→ **WORK INSTRUCTION**: Copy every line of the following data that includes the string "item".

→ **RECORDS PROVIDED**:
^^^^
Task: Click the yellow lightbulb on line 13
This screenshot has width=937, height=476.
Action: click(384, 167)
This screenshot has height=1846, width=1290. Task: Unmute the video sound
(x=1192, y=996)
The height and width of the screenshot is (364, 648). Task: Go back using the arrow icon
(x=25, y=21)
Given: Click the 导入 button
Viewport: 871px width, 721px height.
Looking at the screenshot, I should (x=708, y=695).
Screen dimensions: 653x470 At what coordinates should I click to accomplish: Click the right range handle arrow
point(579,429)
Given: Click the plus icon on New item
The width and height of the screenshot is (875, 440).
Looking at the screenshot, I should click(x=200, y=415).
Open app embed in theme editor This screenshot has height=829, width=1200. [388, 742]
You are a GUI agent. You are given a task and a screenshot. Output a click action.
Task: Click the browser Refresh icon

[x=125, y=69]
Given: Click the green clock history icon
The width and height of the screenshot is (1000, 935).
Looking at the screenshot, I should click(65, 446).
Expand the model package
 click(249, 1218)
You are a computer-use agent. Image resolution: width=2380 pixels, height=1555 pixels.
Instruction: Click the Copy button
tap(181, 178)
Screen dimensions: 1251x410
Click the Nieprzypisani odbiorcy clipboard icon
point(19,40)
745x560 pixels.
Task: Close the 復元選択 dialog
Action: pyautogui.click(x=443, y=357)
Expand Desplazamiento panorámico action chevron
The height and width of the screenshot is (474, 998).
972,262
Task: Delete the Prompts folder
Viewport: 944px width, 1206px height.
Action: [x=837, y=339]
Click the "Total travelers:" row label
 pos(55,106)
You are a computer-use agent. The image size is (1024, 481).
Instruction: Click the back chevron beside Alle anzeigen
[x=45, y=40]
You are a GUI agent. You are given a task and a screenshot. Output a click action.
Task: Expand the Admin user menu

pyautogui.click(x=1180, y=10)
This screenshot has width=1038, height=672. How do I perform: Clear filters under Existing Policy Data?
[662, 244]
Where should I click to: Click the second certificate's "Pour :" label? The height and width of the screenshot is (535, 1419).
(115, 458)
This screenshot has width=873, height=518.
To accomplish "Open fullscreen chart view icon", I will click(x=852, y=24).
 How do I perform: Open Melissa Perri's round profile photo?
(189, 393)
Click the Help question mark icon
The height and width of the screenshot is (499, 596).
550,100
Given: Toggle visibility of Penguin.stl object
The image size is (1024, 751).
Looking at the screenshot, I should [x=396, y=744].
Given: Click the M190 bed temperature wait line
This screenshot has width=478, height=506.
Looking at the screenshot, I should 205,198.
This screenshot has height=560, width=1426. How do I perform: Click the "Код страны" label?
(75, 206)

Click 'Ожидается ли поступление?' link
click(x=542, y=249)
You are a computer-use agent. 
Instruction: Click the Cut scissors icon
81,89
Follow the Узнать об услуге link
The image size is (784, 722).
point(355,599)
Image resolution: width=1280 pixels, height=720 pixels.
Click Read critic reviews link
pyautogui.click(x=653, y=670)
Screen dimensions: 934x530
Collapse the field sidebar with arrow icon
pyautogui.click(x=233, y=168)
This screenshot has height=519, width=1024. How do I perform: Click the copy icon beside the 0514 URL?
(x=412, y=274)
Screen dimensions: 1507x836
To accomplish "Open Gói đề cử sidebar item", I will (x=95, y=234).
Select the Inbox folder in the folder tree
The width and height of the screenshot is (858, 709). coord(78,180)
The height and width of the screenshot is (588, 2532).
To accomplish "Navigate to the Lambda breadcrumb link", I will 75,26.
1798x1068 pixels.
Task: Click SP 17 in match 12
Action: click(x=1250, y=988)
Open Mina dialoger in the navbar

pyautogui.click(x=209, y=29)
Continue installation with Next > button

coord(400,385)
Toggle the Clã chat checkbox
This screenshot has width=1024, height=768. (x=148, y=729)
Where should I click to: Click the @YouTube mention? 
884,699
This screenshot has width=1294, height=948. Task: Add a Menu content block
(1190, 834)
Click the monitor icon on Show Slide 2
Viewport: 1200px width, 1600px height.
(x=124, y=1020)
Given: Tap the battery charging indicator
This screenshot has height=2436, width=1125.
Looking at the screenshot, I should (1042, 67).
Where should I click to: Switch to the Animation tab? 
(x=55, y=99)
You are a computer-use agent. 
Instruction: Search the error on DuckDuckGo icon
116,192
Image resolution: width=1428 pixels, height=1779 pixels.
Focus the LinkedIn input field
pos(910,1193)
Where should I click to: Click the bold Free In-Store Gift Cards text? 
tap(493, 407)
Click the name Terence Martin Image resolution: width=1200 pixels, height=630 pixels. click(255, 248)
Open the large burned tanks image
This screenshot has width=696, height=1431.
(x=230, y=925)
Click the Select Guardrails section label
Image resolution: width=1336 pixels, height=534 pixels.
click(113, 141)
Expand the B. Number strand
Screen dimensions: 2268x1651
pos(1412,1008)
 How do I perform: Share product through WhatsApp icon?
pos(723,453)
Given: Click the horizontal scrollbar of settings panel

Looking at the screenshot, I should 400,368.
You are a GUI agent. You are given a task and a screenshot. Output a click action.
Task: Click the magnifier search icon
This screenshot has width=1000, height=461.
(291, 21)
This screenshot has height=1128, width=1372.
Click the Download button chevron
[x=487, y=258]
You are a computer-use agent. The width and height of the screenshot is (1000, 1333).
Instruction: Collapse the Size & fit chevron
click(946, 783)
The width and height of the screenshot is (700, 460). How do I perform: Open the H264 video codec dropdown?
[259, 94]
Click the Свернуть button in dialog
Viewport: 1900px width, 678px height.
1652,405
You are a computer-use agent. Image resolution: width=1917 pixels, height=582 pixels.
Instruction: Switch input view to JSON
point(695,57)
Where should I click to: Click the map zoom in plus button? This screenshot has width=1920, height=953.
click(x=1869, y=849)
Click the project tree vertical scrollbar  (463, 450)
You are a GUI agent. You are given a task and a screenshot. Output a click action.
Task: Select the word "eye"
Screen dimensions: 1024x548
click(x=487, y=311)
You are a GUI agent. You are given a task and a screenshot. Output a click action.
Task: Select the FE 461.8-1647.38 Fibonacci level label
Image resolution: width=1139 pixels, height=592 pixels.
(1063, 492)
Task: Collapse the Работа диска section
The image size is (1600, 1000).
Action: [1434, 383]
^^^^
→ **PROBLEM SOLUTION**:
Given: Click the plus icon on New item
To accomplish "Open Gói đề cử sidebar item", I will (x=95, y=234).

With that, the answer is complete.